Teks Dokumen>
****************

DI Jepang, di ranah Minang, di Jakarta atau di mana saja, ada
permainan layang-layang. Kalau diperlombakan, biasanya yang
bermain bukan anak-anak lagi. Layang-layang adalah permainan
universil yang hampir dikenal di semua tempat. Musimnya tiba
kalau angin berhembus kencang di suatu kawasan di luar musim
hujan atau musim dingin.
Tidak jarang, permainan ini disertai taruhan, besar atau kecil,
seperti pernah dilakukan di Jakarta beberapa tahun yang lalu,
untuk memperingati HUT Kota Jakarta. Di Jepang, musim
layang-layang disertai dengan berbagai festival. Juga
ditampilkannya karya seni lewat layang-layang dan si seniman
mendapat tempat terhormat saat itu.

****************

Materi yang Diberikan>
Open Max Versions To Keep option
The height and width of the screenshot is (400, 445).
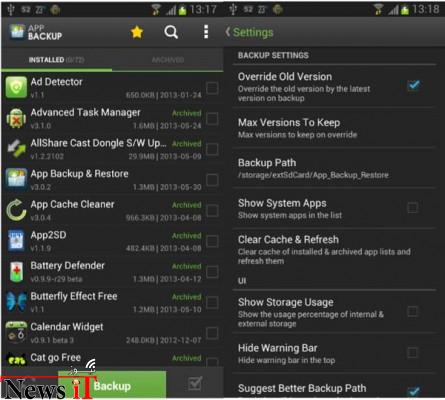coord(334,128)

****************

Tulis ulang bagian teks tentang layang-layang, mulai dari "DI Jepang, di" dan berakhir pada "atau musim dingin.", dengan mengganti "permainan" menjadi "olahraga".

Hasil Tugas>
DI Jepang, di ranah Minang, di Jakarta atau di mana saja, ada
olahraga layang-layang. Kalau diperlombakan, biasanya yang
bermain bukan anak-anak lagi. Layang-layang adalah olahraga
universil yang hampir dikenal di semua tempat. Musimnya tiba
kalau angin berhembus kencang di suatu kawasan di luar musim
hujan atau musim dingin.